La scrittura interroga. "L'interrogazione della scrittura non poteva
essere aperta se non a libro chiuso", "l'apertura al testo era
l'avventura", "un momento dell'erranza" (ibid. p. 377).
Appartiene al gioco, che è la ricerca del centro - che "è
lo spostamento della domanda" (ibid. p. 380). "E come potrebbe,
nella ripetizione o nel ritorno del gioco non attirarci il fantasma del
centro? È su questo punto che tra la scrittura come decentramento
e la scrittura come affermazione del gioco, l'esitazione è infinita.
Essa appartiene al gioco e lo collega con la morte" (ibid., p. 381).
Ma poiché "il centro chiude anche il gioco che apre e rende
possibile" e "in questo centro esso è il punto in cui
la sostituzione dei contenuti, degli elementi, dei termini, non è
più possibile (
) il centro (
) per definizione è
unico" (ibid. p. 359-360). Perciò "quando è possibile
leggere un libro nel libro, una origine nella origine, un centro nel centro,
è l'abisso, il senza-fondo del raddoppiamento infinito. L'altro
è lo stesso. L'Altrove è dentro" (ibid. p.379).
I fatti vengono
alla luce ricordando. Le vicende si ricordano, si fissano nei luoghi che
ne sono in un certo senso permeati, ritornano, risultano dallo spostamento
della realtà su un altro piano che è quello della trasmissione
in forma di allegoria (dunque tradotte, tradite).

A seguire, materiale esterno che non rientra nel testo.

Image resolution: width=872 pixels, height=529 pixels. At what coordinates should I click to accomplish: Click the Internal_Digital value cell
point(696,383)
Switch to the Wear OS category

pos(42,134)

Perciò i ricordi non appartengono realmente a un sistema, si collocano
frammentariamente. Dicono qualcosa che va oltre il momento collocandosi
in un non-tempo e in un non-luogo. Rendono a noi l'immagine di chi ricorda,
e il silenzio che li ha attraversati.
Appartenendo all'assenza che sta nel presente ma in un non-luogo (che
non è presente, non sta nel tempo), riportano figure alleggerite
del loro peso (della materialità), come svuotate. Diventano apparizioni,
si riferiscono a storie (figure che si affiancano alla realtà fattuale
come irruzioni che sono traduzioni della realtà in forma di allegoria).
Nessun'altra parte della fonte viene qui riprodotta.